Extract to read:
His Life Mattered
"My demons won today. I'm sorry."
That was the last Facebook post from MarShawn McCarrel, who shot himself to death on the steps of the Ohio Statehouse last week. From the outside MarShawn was an outspoken, strong, determined black civil rights activist. He was a founder and organiser of the Black Lives Matter movement. He campaigned for social justice and against police brutality. He inspired many. He galvanised for change. From an outside perspective he was a perfect example of strength and fortitude.
But that's the problem with perspectives, they don't tell the full truth. He was strong. He did have fortitude. But his demons took him nonetheless. I'm not sure if everyone has demons. I know everyone has their problems, sadness, difficulties and challenges. That's the nature of life. I can only really see through my own eyes and I have some incredibly strong demons who are often pressing weights behind my back. Sometimes it feels like I'm stomping on their heads ecstatically and winning the day. Other times I worry that they'll beat me. At the moment I'm experiencing the former and for that I am grateful.

What you need to do:
Update the passage of the essay about MarShawn McCarrel that starts with the words "But that's the" and ends with "I am grateful.", putting "resilience" in place of "fortitude". Work from the essay alone.

Dataset records:
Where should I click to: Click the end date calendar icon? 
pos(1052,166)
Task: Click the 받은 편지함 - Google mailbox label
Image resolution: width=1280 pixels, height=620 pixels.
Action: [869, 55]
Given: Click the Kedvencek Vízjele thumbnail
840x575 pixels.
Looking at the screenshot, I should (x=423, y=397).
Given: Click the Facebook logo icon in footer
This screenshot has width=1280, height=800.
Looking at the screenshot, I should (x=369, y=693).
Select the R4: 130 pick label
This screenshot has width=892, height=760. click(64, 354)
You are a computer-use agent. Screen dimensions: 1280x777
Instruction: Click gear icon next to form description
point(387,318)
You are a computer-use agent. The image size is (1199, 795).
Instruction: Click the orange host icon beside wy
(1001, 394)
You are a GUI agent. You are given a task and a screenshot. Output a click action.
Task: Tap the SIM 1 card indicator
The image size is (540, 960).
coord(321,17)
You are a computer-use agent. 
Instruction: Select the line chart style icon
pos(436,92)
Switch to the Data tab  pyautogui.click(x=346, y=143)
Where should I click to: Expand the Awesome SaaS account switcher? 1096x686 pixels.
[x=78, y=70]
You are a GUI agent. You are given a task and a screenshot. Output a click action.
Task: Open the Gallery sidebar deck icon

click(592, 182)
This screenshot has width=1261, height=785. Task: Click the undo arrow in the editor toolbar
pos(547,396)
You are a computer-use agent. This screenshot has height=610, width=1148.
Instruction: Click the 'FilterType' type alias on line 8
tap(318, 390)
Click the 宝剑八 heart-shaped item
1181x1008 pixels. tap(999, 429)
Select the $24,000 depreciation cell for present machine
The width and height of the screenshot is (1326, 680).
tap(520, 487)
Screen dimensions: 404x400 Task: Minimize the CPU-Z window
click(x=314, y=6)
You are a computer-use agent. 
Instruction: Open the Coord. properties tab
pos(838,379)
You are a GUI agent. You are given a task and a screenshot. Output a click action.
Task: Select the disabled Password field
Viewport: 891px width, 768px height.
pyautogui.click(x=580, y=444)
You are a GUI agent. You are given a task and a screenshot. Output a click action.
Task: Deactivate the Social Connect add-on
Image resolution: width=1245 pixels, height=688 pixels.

Exercise response:
But that's the problem with perspectives, they don't tell the full truth. He was strong. He did have resilience. But his demons took him nonetheless. I'm not sure if everyone has demons. I know everyone has their problems, sadness, difficulties and challenges. That's the nature of life. I can only really see through my own eyes and I have some incredibly strong demons who are often pressing weights behind my back. Sometimes it feels like I'm stomping on their heads ecstatically and winning the day. Other times I worry that they'll beat me. At the moment I'm experiencing the former and for that I am grateful.